- Your goal
Could you continue the essay below on why a marriage comes before the children, picking up right after its final paragraph?

- Passage for review
WHY I PUT MY HUSBAND BEFORE MY DAUGHTERS

You heard it right, my marriage comes before my children.  Always. 

 

Before you condemn me for not having a heart and being a below average mother, hear me out. 

 

I love my little girls beyond words.  They are my world and I feel so blessed that they chose me to be their mama.  But I love my husband a little tiny bit more.  Let me tell you why...

 

I CHOSE HIM... 

 

…and he chose me.  We decided, out of all the people in the world, that we were going to be together forever.  We sniffed out other potential mates, had some flings, found each other and decided “yup, this one looks like a keeper” and despite the billions of other people in the world, set our hearts together and committed to being in love.  

 

We chose each other to create life together.  He decided that he wanted me to be the mother of his children, that he loved me enough to want a part of me in his world forever.  

 

But we didn’t choose our baby girls.  I believe on some level that they chose us but I won’t get too deep right now.  We were given the children we were given.  They could end up being a total divas as a teen and I promise you that even though I would love them unconditionally, there will probably be times when I don’t like them too much.  When they wears shorts that go up their bum, when they brings home a friend who I think is a bad influence and even when they possibly sneak out of home to go to a party.  I will ALWAYS love them but I never chose these little personalities.

- Data under study
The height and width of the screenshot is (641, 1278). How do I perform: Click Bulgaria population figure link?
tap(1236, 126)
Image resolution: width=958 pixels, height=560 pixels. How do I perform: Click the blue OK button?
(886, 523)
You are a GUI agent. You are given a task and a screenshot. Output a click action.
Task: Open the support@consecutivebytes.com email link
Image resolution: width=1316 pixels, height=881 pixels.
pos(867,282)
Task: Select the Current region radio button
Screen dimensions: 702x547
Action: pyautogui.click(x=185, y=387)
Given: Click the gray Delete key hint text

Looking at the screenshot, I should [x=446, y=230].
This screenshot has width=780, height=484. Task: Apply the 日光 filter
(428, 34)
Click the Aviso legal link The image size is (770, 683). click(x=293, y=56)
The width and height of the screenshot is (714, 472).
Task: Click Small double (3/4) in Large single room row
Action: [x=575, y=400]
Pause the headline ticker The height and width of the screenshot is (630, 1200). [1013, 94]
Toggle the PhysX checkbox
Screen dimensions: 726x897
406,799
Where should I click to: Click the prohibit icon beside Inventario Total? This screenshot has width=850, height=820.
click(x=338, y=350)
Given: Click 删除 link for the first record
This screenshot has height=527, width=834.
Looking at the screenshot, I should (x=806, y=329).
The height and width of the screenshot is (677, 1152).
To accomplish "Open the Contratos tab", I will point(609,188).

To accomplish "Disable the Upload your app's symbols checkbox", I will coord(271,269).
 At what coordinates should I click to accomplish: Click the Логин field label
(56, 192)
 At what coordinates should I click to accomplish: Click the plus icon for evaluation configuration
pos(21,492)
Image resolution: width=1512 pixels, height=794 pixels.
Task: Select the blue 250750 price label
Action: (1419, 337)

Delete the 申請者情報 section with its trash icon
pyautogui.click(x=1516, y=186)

- Output of the task
 

I chose him.  And I will keep choosing him until he gives me a valid reason not to.

 

LOVE IS FOREVER...

 

…if you work at it.  I don’t think marriage is easy at all, you do have to work on it.  Maybe not always but at some point you have to put down your creature comforts and walk the hot coals to make your partner feel good.  In love you will sacrifice, compromise, lose out and feel cheated.  But you will always win when you put the love you chose first.  

 

I don’t expect that I can put my heart and soul into mothering and expect that the love I always dreamed of with Hugh will just stay put.  The garden needs to be watered often.  I know that if I neglect our relationship and put our child first always, it will dwindle.  Bo & Harper will grow up, find love, move out and see us less often.  They will create their own little families and my husband and I will be left together.  Just the two of us again.  But older and wiser and with a great knowledge of where we stand in each others lives.  I don’t want to get to that point where we look around our empty home and not know what to do with each other.  I want him to know that he was always my first forever.

 

WE SET AN EXAMPLE...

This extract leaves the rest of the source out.